Vergi İnceleme ve Koordinasyon Kurulu, Gelir İdaresi Başkanının başkanlığında, Maliye Teftiş Kurulu Başkanı, Hesap Uzmanları Kurulu Başkanı, denetimden sorumlu Gelir İdaresi Başkan Yardımcısı ve Gelirler Kontrolörleri Daire Başkanından oluşuyor. Maliye Bakanına bağlı Maliye Teftiş Kurulu ve Hesap Uzmanları Kurulu başkanlarının Gelir İdaresi Başkanı altında üye olarak konumlandırılmaları, üzerinde daha iyi düşünülmesi gereken; hukuki açıdan da sorunlar doğurabilecek oldukça hassas bir durumdur. Daha tarafsız bir yapıyı hedeflemek acısından Koordinasyon Kurulu Başkanlığının her yıl dönüşümlü veya "es başkanlık" şeklinde olması; böylece Maliye Teftiş Kurulu Başkanı ile ve Hesap Uzmanları Kurulu Başkanının da eşit ağırlıkta temsil edilmelerinin sağlanması belki bir çözüm yolu olabilir. Böylece denetim birimleri arasında daha iyi bir işbirliği ve ayni zamanda yakınlaşma sağlanır. Maliye Bakanı'nın bu Kurula başkanlık etmesi ilk bakışta iyi bir çözüm gibi görülse de, Gelir İdaresi ile Gelir Politikalarının birebirinden ayrılması aşamasındaki temel yaklaşıma ters bir görüntü oluşturur. Maliye Bakanı yasal olarak sistemimizde mevcut olan "İzleme Komitesi"nin başkanı sıfatıyla, uygulama ve denetimin performans hedeflerini belirleme, takip etme görevini yerine getirebilir. ABD'deki sistemde güçlü bir İzleme Komitesi vardır ve Gelir İdaresinin performansı ölçülür, bütçesi onaylanır.

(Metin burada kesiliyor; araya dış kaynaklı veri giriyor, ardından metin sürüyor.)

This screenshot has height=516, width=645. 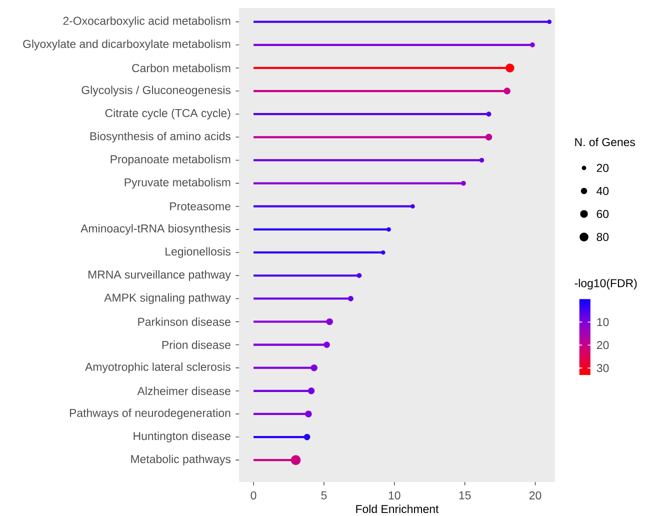 I want to click on legend-label: 80, so click(x=602, y=237).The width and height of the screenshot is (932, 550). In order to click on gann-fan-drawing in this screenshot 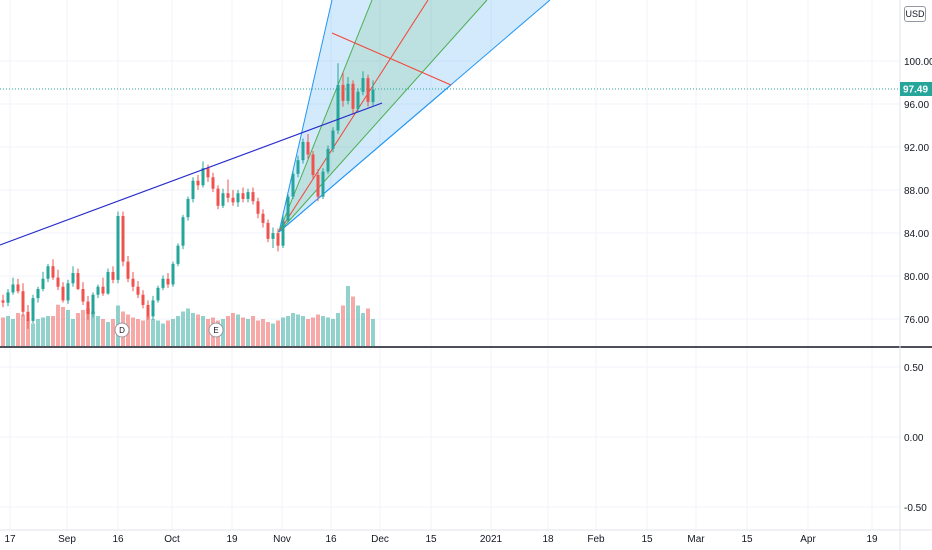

Üye kompozisyonu acısından da daha dengeli bir yapı kurulması; Maliye Teftiş Kurulu ile Hesap Uzmanları Kurulu'nun denetimden sorumlu başkan yardımcıları ile vergi denetmeklerini temsil edecek bir üyenin de Koordinasyon Kuruluna dahil edilmesi, Koordinasyon Kuruluna ve denetimlerin tarafsızlığına güç katar ve verimliliği olumlu etkiler.
Kayıt dışılığı önleyecek isek, Gelir İdaremiz ve denetimimiz her açıdan daha güçlü ve daha donanımlı olmalıdır. Kayıtlı ekonomiye geçiş ile sadece bütçe dengesi ve vergi adaleti sağlanmış olmayacak ayni zamanda haksiz rekabet önlenecek, sosyal güvenlik sistemimiz güçlenecek, fikri mülkiyet hakları ve tüketici hakları korunmuş olacak, gelir dağılımındaki bozulma belli ölçüde de olsa düzelecek, kurumsallaşma ve yatırımlar artacak, issizlik azalacaktır. Böylece daha güçlü bir ekonomi ve daha kaliteli bir toplum olmamızın yolu açılacaktır.
Mükellefler olanlar veya mükellefiyetten kaçanlar artık daha organize olmuş ve güçlendirilmiş denetime kendilerini şimdiden hazırlasalar iyi olur.